1. Academic Validation
  2. Liraglutide Promoted Osteogenic Differentiation of Dental Pulp Stem Cells via H3K18 Lactylation-Dependent DSPP Activation

Liraglutide Promoted Osteogenic Differentiation of Dental Pulp Stem Cells via H3K18 Lactylation-Dependent DSPP Activation

  • Tissue Eng Regen Med. 2026 Jun;23(4):573-582. doi: 10.1007/s13770-026-00801-9.
Ruixue Li # 1 Jing Zhang # 2 Xixi Song 1 Lulu Han 1 Mingyan Yao 3
Affiliations

Affiliations

  • 1 Department of Endocrinology, Baoding No. 1 Central Hospital, Changcheng North Street, No.320, Lianchi District, Baoding, 071000, China.
  • 2 Department of Cardiology, Affiliated Hospital of Hebei University, Baoding, China.
  • 3 Department of Endocrinology, Baoding No. 1 Central Hospital, Changcheng North Street, No.320, Lianchi District, Baoding, 071000, China. [email protected].
  • # Contributed equally.
Abstract

Background: Dental pulp stem cells (DPSCs) are critical for periodontal tissue regeneration, yet their therapeutic potential is limited by suboptimal osteogenic differentiation. Liraglutide (LIRA), a glucagon-like peptide-1 receptor agonist, exhibits anti-inflammatory and bone-protective properties. This study aimed to investigate the modulatory effects of LIRA on DPSCs proliferation and osteogenic differentiation.
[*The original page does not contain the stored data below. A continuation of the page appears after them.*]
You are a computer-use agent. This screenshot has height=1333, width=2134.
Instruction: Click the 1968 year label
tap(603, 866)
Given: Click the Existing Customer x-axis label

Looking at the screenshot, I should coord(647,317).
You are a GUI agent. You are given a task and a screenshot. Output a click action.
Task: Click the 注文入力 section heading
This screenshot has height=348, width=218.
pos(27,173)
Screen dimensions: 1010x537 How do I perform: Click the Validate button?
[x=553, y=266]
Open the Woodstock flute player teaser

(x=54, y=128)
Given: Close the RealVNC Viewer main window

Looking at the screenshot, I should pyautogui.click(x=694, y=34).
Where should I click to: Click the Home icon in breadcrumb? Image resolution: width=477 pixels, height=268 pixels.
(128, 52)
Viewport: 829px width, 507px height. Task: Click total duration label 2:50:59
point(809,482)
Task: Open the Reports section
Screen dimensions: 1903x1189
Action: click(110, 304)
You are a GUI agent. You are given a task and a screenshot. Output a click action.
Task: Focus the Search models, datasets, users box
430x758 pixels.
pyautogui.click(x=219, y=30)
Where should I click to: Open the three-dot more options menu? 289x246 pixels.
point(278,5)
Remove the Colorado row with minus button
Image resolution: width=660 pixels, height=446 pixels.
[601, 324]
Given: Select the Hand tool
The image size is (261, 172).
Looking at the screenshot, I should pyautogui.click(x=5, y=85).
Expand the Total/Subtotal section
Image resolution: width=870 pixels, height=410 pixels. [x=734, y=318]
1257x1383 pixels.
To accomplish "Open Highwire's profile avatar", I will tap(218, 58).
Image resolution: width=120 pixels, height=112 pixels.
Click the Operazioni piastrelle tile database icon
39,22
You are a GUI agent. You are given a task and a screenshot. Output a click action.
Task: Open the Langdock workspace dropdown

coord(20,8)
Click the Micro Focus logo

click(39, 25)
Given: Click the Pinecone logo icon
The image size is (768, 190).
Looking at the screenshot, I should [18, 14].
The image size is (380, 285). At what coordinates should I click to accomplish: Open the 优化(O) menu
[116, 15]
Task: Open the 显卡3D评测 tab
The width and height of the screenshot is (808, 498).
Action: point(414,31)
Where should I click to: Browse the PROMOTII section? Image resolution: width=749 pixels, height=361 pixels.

Methods: DPSCs were treated with LIRA to assess proliferation and osteogenic differentiation using Cell Counting Kit-8, 5-Ethynyl-2'-deoxyuridine staining, Alkaline Phosphatase (ALP), and alizarin red S (ARS) assays. Histone lactylation levels (total lactylation and H3K18la) were quantified by Western blot. Chromatin immunoprecipitation (ChIP) and dual-luciferase assays evaluated H3K18la enrichment at the dentin sialophosphoprotein (DSPP) promoter. DSPP overexpression was used in rescue experiments to validate the role of the H3K18la-DSPP axis.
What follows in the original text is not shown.